Combined with a significant appreciation of the UAE currency in real effective terms, the US rate hike will dampen loan demand, make real estate prices and tourism more expensive and hurt non-oil exports, the IIF said.
“Also, subdued global trade will likely dampen demand for re-export from the UAE’s ports. Nonetheless, we do not expect a change in the exchange rate regime given that the peg is regarded as a critical anchor for price and financial stability,” the IIF said in its forecast for the UAE.
The Washington-based body said the UAE’s growth model has delivered strong economic development in the past two decades, supported by a surge in public spending and large increase in foreign labour, which contributes more than 90 per cent of total employment.
“However, this growth model has also resulted in stagnating levels of productivity, and progress towards diversification has remained limited. To sustain higher growth over the medium term, further reforms are needed [including facilitating SMEs’ and start-ups’ access to finance, and quality improvements to education and training] to raise total factor productivity to 1.5 percentage points. But the main challenge is to ensure that nationals are equipped with the right qualifications and work ethic to make them competitive in the private sector job market,” said the report.
The IIF noted that the UAE has been relatively resilient to the impact of the slump in oil prices as it has benefited from a relatively diversified economy, excellent infrastructure, political stability and ample foreign assets.

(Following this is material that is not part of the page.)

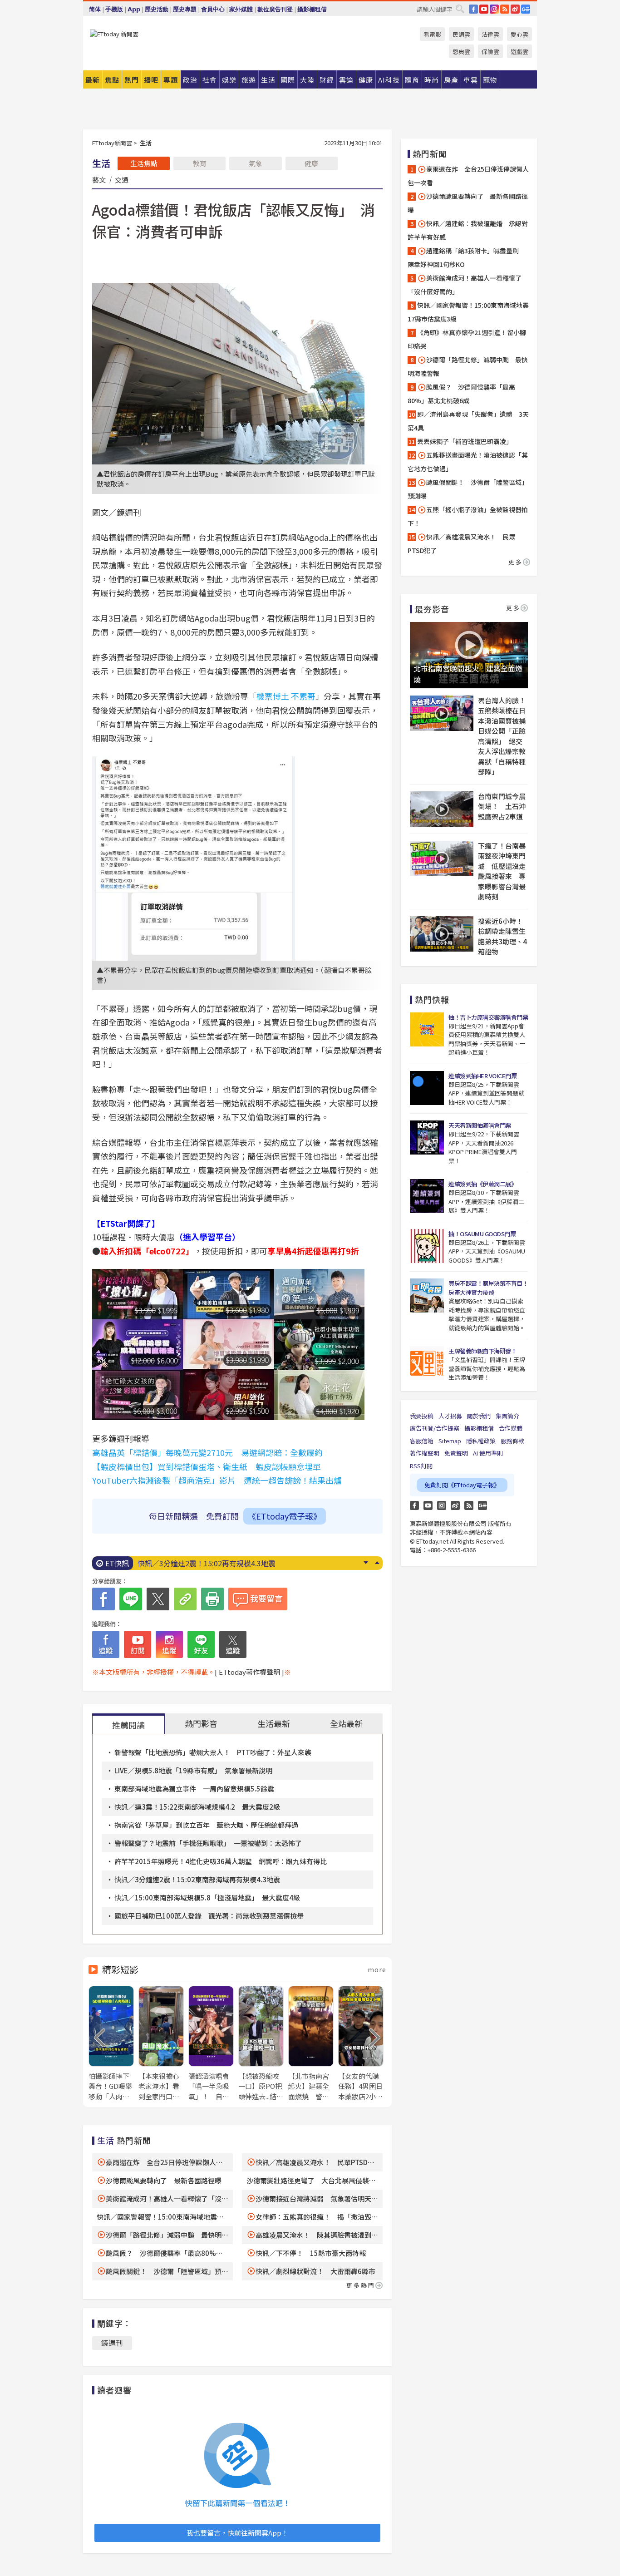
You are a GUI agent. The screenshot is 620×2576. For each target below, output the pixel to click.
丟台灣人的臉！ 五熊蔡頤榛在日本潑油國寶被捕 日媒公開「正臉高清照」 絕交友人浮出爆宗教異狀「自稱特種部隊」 (503, 736)
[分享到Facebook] (103, 1599)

Growth is set to moderate to 2.3 per cent in 2016 due to slowing oil production and deceleration in nonhydrocarbon growth, which is constrained by reduced public investment and a cut in Abu Dhabi government transfers to GREs.
The appreciation of the US dollar in the past two years to which the UAE dirham is pegged, is also hurting non-oil exports of goods and services. Beyond 2016, non-hydrocarbon growth is expected to recover to four per cent by 2018 as the drag from cutbacks in public spending comes to an end, economic sentiment improves with the gradual increase in oil prices, and private investment picks up in the run-up to the Expo 2020.
“While the diversified economy of Dubai is less affected by the sharp fall in oil prices, the emirate is still burdened with high debts [around 140 per cent of GDP] and faces large servicing of debt through 2018,” the IFF said.
The authorities are pressing ahead with strong fiscal consolidation, although a gradual adjustment is preferable to minimise the negative impact on growth. Reductions in energy subsidies and non-priority spending led to 15 per cent decline in government spending in 2015.